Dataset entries

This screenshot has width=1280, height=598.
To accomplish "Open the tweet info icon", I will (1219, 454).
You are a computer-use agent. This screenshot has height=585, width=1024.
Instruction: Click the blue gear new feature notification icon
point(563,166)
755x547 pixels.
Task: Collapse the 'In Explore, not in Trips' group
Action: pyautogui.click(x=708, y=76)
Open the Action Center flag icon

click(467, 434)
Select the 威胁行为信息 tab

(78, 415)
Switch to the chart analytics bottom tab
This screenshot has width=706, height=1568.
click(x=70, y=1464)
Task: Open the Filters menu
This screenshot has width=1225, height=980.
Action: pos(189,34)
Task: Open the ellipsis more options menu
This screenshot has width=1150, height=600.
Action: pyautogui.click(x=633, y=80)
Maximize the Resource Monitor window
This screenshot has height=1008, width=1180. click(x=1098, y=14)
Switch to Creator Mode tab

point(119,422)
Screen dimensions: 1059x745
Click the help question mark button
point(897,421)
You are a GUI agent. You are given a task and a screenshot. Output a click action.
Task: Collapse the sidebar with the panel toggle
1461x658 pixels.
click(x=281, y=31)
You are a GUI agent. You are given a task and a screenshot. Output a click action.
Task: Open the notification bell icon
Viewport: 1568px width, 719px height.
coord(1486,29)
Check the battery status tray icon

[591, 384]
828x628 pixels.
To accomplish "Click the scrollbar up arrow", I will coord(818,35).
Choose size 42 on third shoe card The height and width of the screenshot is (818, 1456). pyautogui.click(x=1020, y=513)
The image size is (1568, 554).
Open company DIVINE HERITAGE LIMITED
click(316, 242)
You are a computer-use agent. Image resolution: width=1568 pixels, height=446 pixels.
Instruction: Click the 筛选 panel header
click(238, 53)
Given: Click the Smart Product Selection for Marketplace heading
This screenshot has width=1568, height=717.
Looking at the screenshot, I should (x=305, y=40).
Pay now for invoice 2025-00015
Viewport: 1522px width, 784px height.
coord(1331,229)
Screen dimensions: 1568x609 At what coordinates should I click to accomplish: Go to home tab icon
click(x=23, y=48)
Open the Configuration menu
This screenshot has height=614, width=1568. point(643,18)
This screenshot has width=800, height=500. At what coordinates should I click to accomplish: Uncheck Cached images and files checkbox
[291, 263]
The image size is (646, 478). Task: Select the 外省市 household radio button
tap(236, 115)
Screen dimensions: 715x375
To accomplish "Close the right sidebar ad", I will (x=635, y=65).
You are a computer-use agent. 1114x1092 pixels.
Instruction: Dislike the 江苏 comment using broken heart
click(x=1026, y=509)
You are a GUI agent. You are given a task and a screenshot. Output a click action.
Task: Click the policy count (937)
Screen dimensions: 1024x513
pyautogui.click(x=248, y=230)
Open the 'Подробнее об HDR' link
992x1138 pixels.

Task requirements:
The lines that contain the word "computer" are wanted; copy each of them from the records.

Answer box:
You are a computer-use agent. This screenshot has height=585, width=1024.
You are a computer-use agent. Image resolution: width=1568 pixels, height=446 pixels.
You are a computer-use agent. 1114x1092 pixels.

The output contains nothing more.